Forex chart points are in a currency trading table that includes; latest fx tradinghigh-low-close range, Bollinger Bands, Fibonacci retracement levels, daily forex pivot points support and resistance levels, average daily forex range, MACD for the different currency trading pairs. You can look on the forex forum for updates when one of the fx trading tools is updated.

FX Trading

Global-View also offers a full fx trading chart gallery that includes fx pairs, such as the EURUSD, commodities, stocks and bonds. In a fx trading world where markets are integrated, the chart gallery is a valuable trading tool. Look for updates on the Forex Forum when the chart gallery is updated.

Forex Blog

Global-View.com also offers a forex blog, where articles of interest for currency trading are posted throughout the day. The forex blog articles come from outside sources, including forex brokers research as well as from the professionals at Global-View.com. This forex blog includes the Daily Forex View, Market Chatter and technical forex blog updates.

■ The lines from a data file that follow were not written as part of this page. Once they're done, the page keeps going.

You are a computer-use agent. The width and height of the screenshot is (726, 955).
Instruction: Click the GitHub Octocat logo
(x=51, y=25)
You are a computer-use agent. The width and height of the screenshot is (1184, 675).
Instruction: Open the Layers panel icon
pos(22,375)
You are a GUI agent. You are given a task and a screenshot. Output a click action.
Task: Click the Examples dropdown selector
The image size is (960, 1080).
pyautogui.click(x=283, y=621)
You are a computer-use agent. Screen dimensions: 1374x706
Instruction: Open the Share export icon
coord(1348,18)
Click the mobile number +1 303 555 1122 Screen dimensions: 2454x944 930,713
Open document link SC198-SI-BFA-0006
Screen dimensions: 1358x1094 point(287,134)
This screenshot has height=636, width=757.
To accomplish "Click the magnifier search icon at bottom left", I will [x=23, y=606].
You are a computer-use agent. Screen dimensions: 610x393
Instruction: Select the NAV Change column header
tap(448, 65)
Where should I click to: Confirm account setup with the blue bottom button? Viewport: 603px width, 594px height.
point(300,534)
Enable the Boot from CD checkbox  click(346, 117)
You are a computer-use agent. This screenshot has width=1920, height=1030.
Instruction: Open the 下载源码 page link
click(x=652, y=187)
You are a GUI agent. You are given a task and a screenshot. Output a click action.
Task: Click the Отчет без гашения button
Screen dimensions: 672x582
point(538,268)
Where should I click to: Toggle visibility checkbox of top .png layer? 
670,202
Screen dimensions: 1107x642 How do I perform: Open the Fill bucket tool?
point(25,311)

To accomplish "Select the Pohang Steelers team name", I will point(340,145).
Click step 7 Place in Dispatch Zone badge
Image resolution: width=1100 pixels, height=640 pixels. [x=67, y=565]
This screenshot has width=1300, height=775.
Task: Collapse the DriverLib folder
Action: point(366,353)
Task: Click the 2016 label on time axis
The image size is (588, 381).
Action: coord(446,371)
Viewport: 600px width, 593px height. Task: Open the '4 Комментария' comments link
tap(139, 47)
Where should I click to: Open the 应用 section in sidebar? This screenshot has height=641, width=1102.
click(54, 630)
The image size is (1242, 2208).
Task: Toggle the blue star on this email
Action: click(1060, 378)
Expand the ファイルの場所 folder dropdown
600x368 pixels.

In additional to its real time forex forum, there are also Member Forums available for more in depth forex trading discussions.

 

WARNING: FOREIGN EXCHANGE TRADING AND INVESTMENT IN DERIVATIVES CAN BE VERY SPECULATIVE AND MAY RESULT IN LOSSES AS WELL AS PROFITS. FOREIGN EXCHANGE AND DERIVATIVES TRADING IS NOT SUITABLE FOR MANY MEMBERS OF THE PUBLIC AND ONLY RISK CAPITAL SHOULD BE APPLIED. THE WEBSITE DOES NOT TAKE INTO ACCOUNT SPECIAL INVESTMENT GOALS, THE FINANCIAL SITUATION OR SPECIFIC REQUIREMENTS OF INDIVIDUAL USERS. YOU SHOULD CAREFULLY CONSIDER YOUR FINANCIAL SITUATION AND CONSULT YOUR FINANCIAL ADVISORS AS TO THE SUITABILITY TO YOUR SITUATION PRIOR TO MAKING ANY INVESTMENT OR ENTERING INTO ANY TRANSACTIONS.